- Excerpt provided
○ ○ ○ ○ ○

Issue 1043 » March 22, 2019 - Rajab 15, 1440

Living The Quran

Nothing But God
Al-Qamar (The Moon) Sura 54: Verse 49

"Surely We created everything according to a measure."

"Everything that was, is, and will be is all My creation by My decree and determination, by My desire and will." The decree has been made, the judgment issued, the work completed. It is not your desire that He puts into effect today. It is the beginningless deed that He makes apparent.

For one person the inscription of bounty was written by the beginningless gentleness. He accepted him before his deeds, He responded to him before his supplication, He bestowed upon him before his asking, He gave a robe of honour before his service, and He pardoned him before his sins.

Another person He branded with justice on the first day at the Beginningless Covenant, and He drove him from His threshold. His chastisement was before his disobedience, and His punishment before his sins.

O indigent man! Ask for nothing of Him but Him. Do not serve Him by making a contract. Making a contract is the creed of Iblis. Iblis said, "Now that You have rejected and cursed me and driven me from Your Presence, give me something: Grant me respite till the day they are raised up [7:14]." He gave him all of this world, but He took Himself back from him. When someone is held back from Him, even if he finds everything, he has found nothing. And when someone finds Him, even if he finds nothing, he has found everything.

Compiled From:
"Kashf al-Asrar wa Uddat al-Abrar" - Rashid al-Din Maybudi, p. 487

Understanding The Prophet's Life

Consequences

Sulaym ibn Jabir al-Hujaymi said: 'I visited the Prophet and he was wrapped in a cloak with its edges over his feet. I said: "Messenger of God, advise me". He said: "Make sure to be God-fearing. Do not scorn any small kindness, not even pouring water out of your bucket into that of someone who needs it, or talking to your brother with a cheerful face. Beware of dragging your lower garment, because it is an act of arrogance which God dislikes. If a man tries to shame you for something he knows about you, do not try to shame him for something you know of him. Let him face the consequences of what he does while you have the reward for it. Do not abuse anything". After this, I never abused anything, neither an animal nor a human being'.

In this hadith, the Prophet refers to dragging one's robe or garment. In fact, this is mentioned in other hadiths and they are authentic, but every time the Prophet mentions this, he points out that it is an aspect of arrogance. Thus, he does not censure it for its own sake, but for the fact that it was in his time and place a mark of arrogance, done by the rich to stress that they were privileged. Some people nowadays make an important issue about the length of one's garment, without referring to any point of arrogance. The fact is that Islam does not disapprove of a particular type of dress, but it lays down principles. Whatever can be associated with arrogance is condemned. When a type of clothing is not so associated, it is acceptable, even if it covers the ankles, as trousers do.

The Prophet also makes it clear that one should not retaliate to an evil action with a similar one. The Prophet tells his interlocutor that he should not shame a person in retaliation for being shamed. Let the other person bear the consequences, and receive God's punishment, while the one accepting the situation with forbearance receives the reward. We also note how the man accepted all the Prophet's advice. He says that he never abused an animal or a human being after this occasion. The Prophet simply told him not to abuse anything and he applied this to animals in addition to humans.

Compiled From:
"Al-Adab al-Mufrad with Full Commentary: A Perfect Code of Manners and Morality" - Adil Salahi

Blindspot!

○ ○ ○ ○ ○

- Dataset entries
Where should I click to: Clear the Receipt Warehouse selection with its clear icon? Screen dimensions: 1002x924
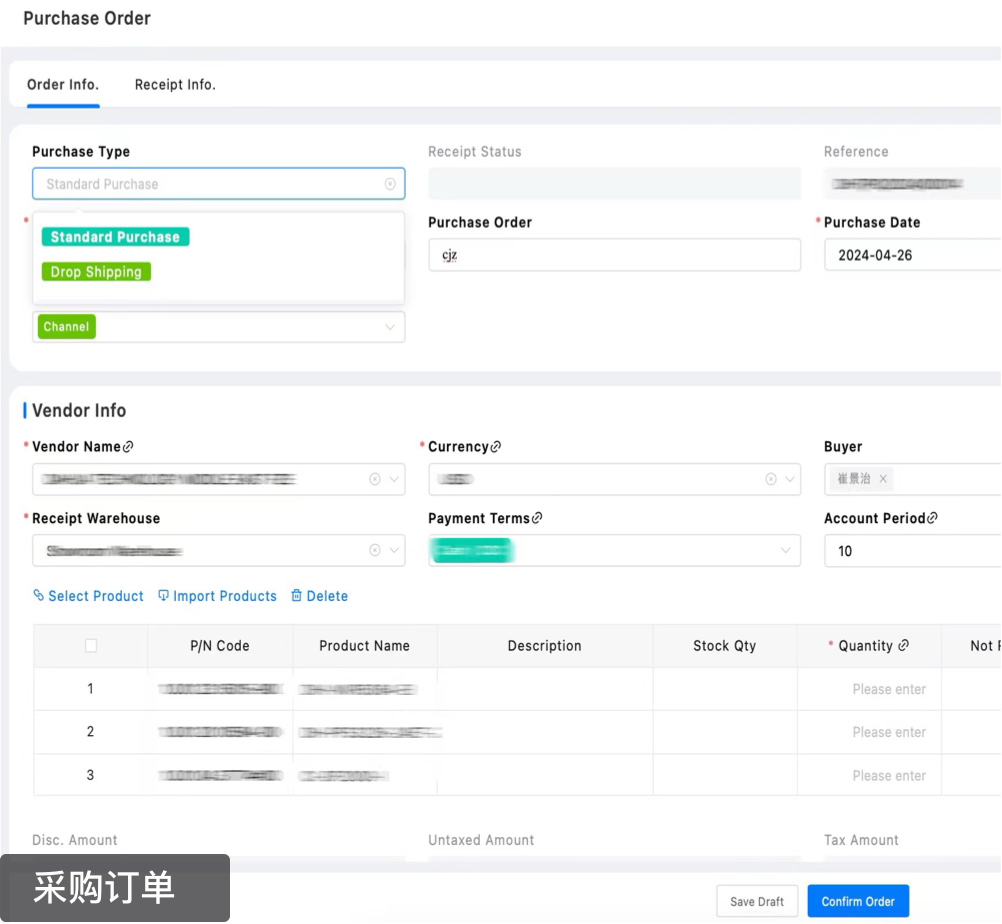coord(375,550)
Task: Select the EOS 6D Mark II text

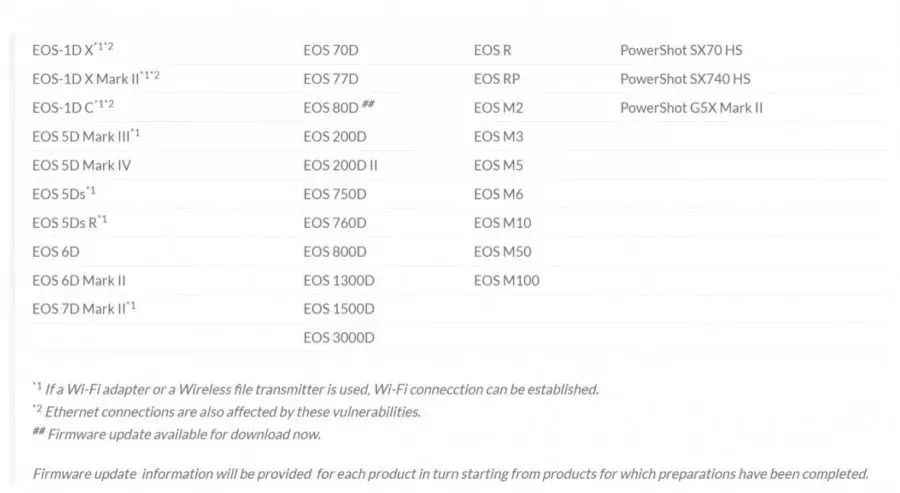Action: coord(79,280)
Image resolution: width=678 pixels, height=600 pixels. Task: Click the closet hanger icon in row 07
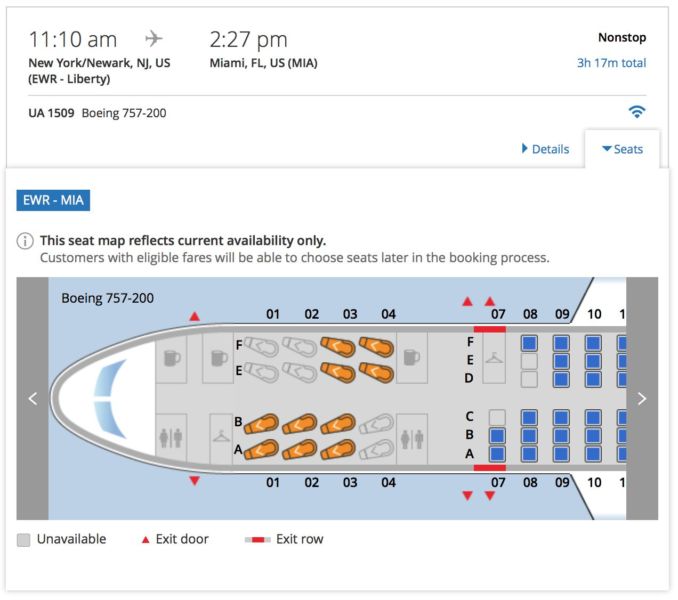click(494, 360)
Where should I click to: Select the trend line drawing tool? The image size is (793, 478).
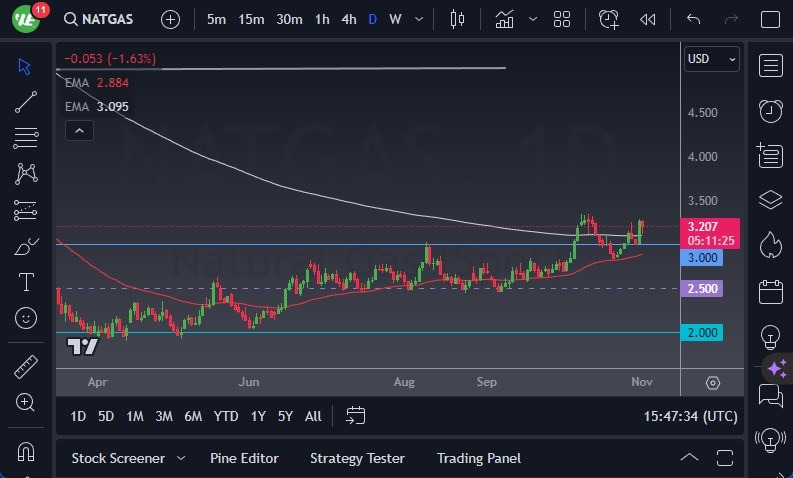26,101
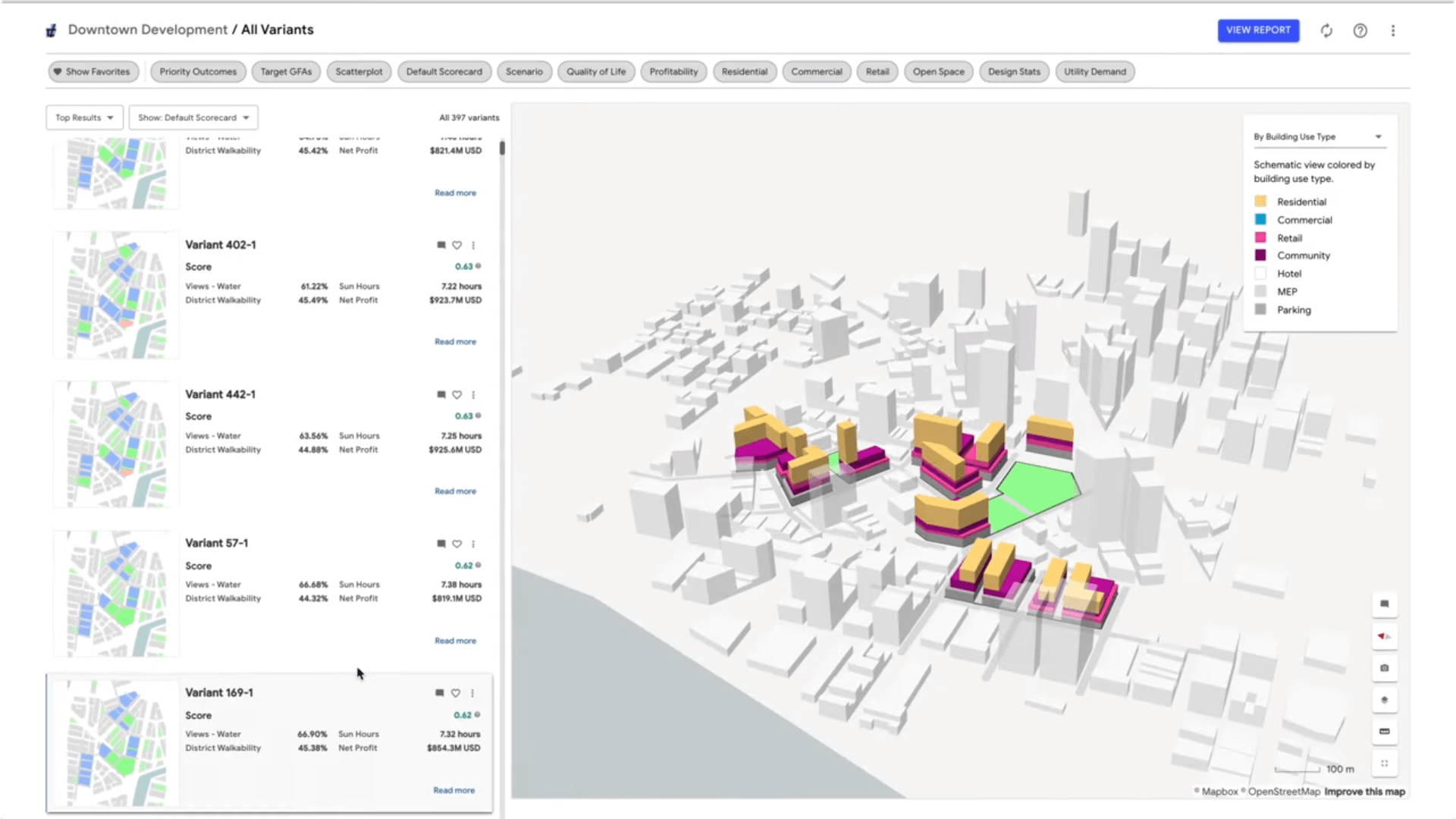Expand the Top Results dropdown
1456x819 pixels.
[x=83, y=118]
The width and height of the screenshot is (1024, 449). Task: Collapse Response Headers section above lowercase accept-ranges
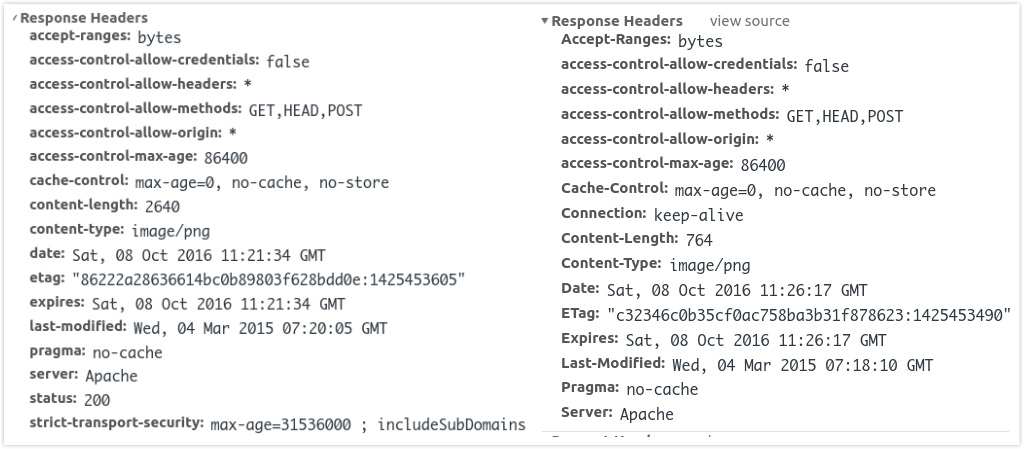(15, 18)
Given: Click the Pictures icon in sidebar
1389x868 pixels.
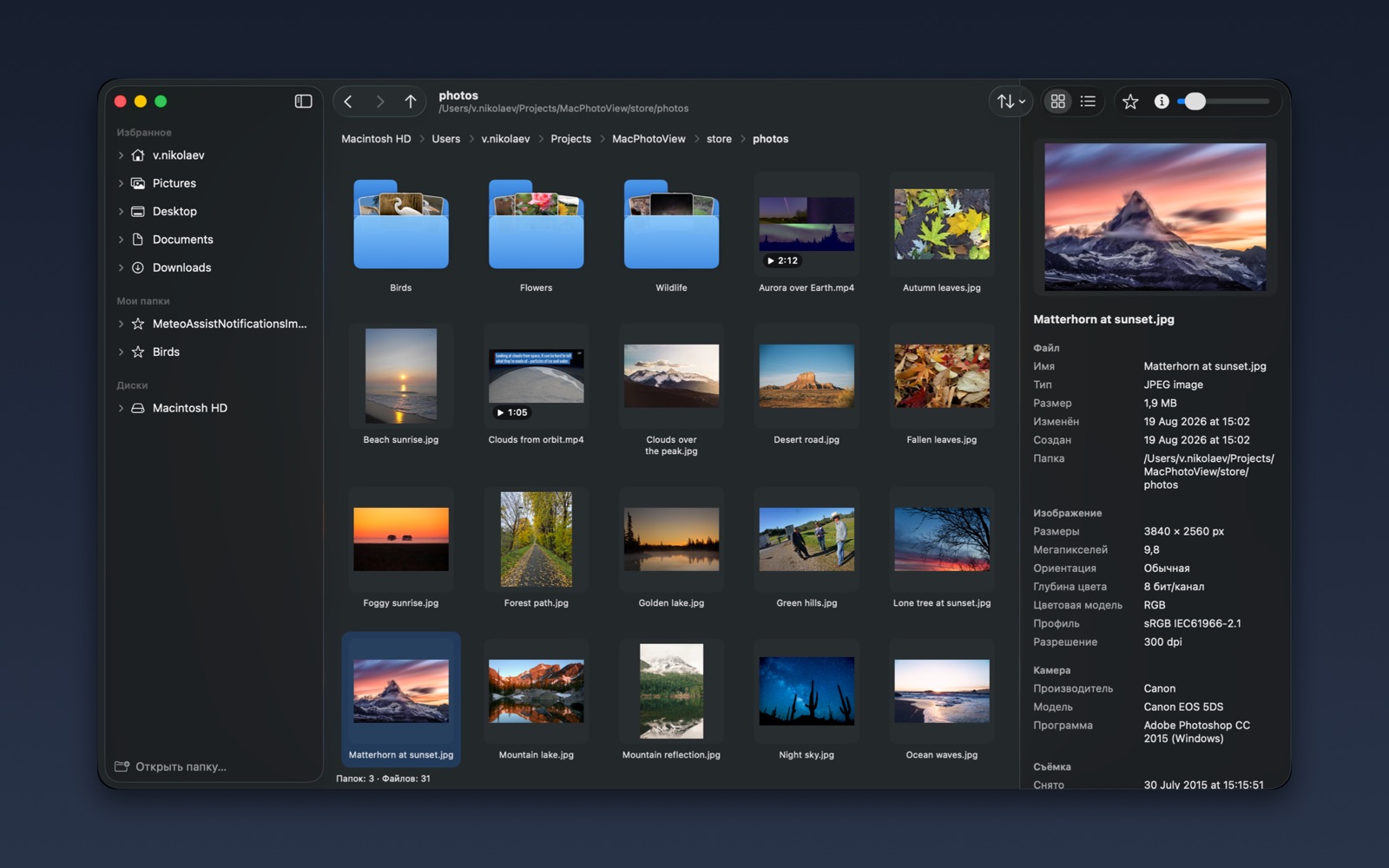Looking at the screenshot, I should pos(137,183).
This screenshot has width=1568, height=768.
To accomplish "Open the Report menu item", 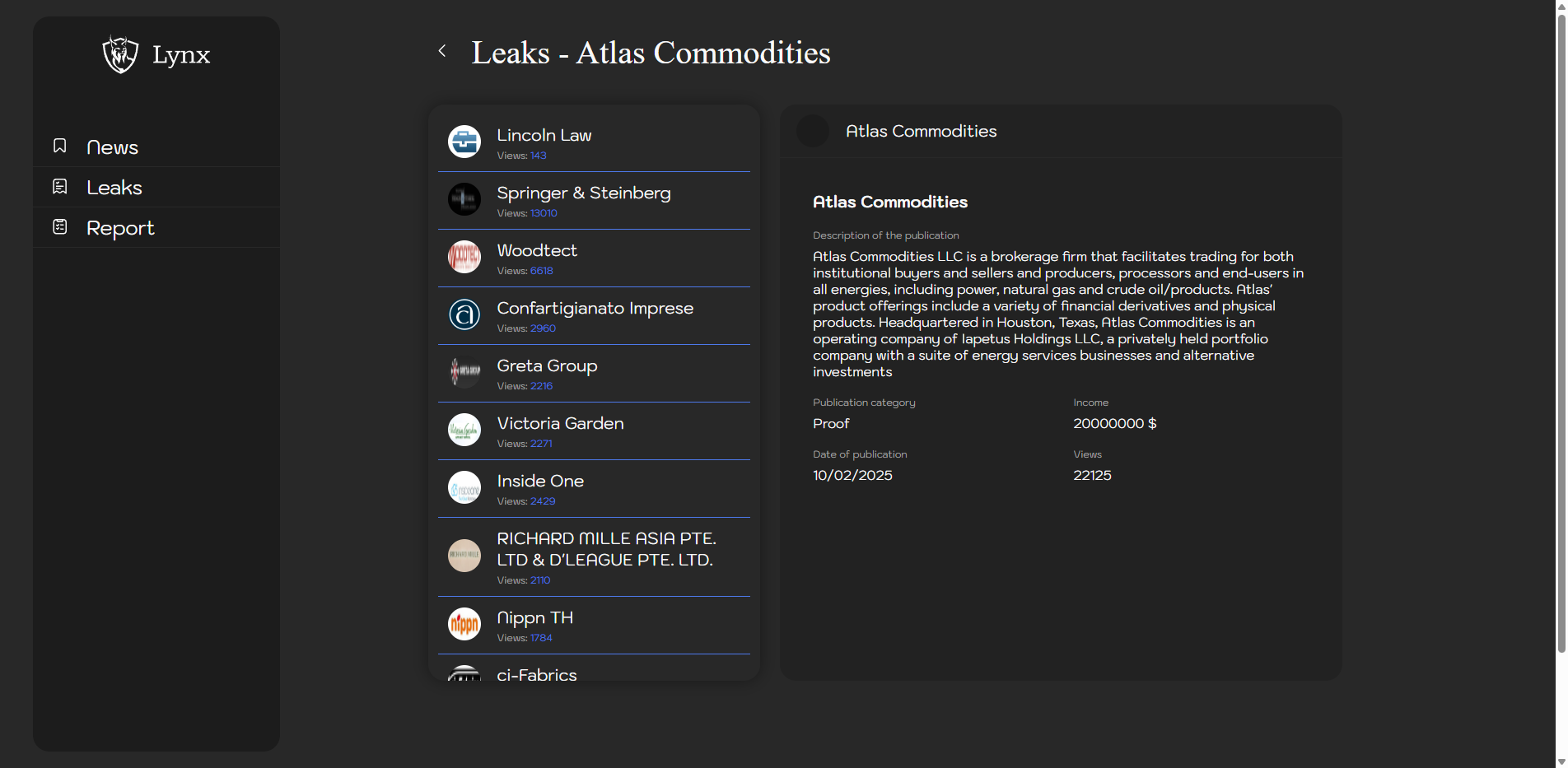I will [120, 228].
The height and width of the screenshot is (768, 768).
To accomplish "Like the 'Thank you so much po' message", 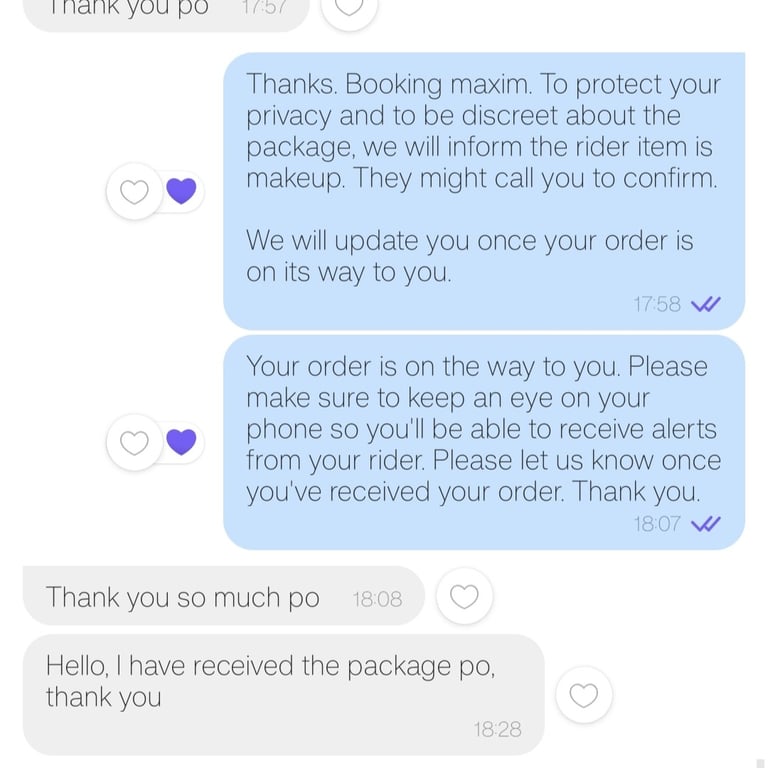I will pos(464,596).

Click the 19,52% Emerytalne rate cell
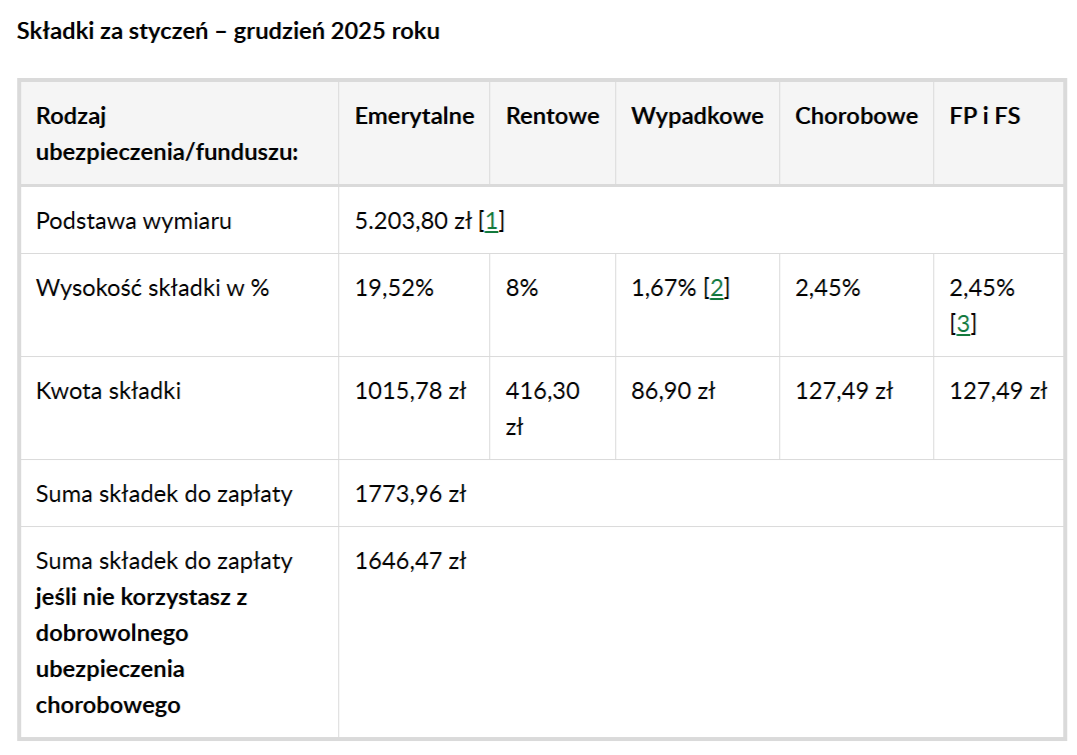tap(394, 289)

○ ○ ○ ○ ○

- Objective
Reproduce word for word the passage of the newsletter excerpt that opens with the words containing "Nothing But God" and closes with "punishment before his sins.". Rely only on the newsletter excerpt, not on the listing.

- Solution for this task
Nothing But God
Al-Qamar (The Moon) Sura 54: Verse 49

"Surely We created everything according to a measure."

"Everything that was, is, and will be is all My creation by My decree and determination, by My desire and will." The decree has been made, the judgment issued, the work completed. It is not your desire that He puts into effect today. It is the beginningless deed that He makes apparent.

For one person the inscription of bounty was written by the beginningless gentleness. He accepted him before his deeds, He responded to him before his supplication, He bestowed upon him before his asking, He gave a robe of honour before his service, and He pardoned him before his sins.

Another person He branded with justice on the first day at the Beginningless Covenant, and He drove him from His threshold. His chastisement was before his disobedience, and His punishment before his sins.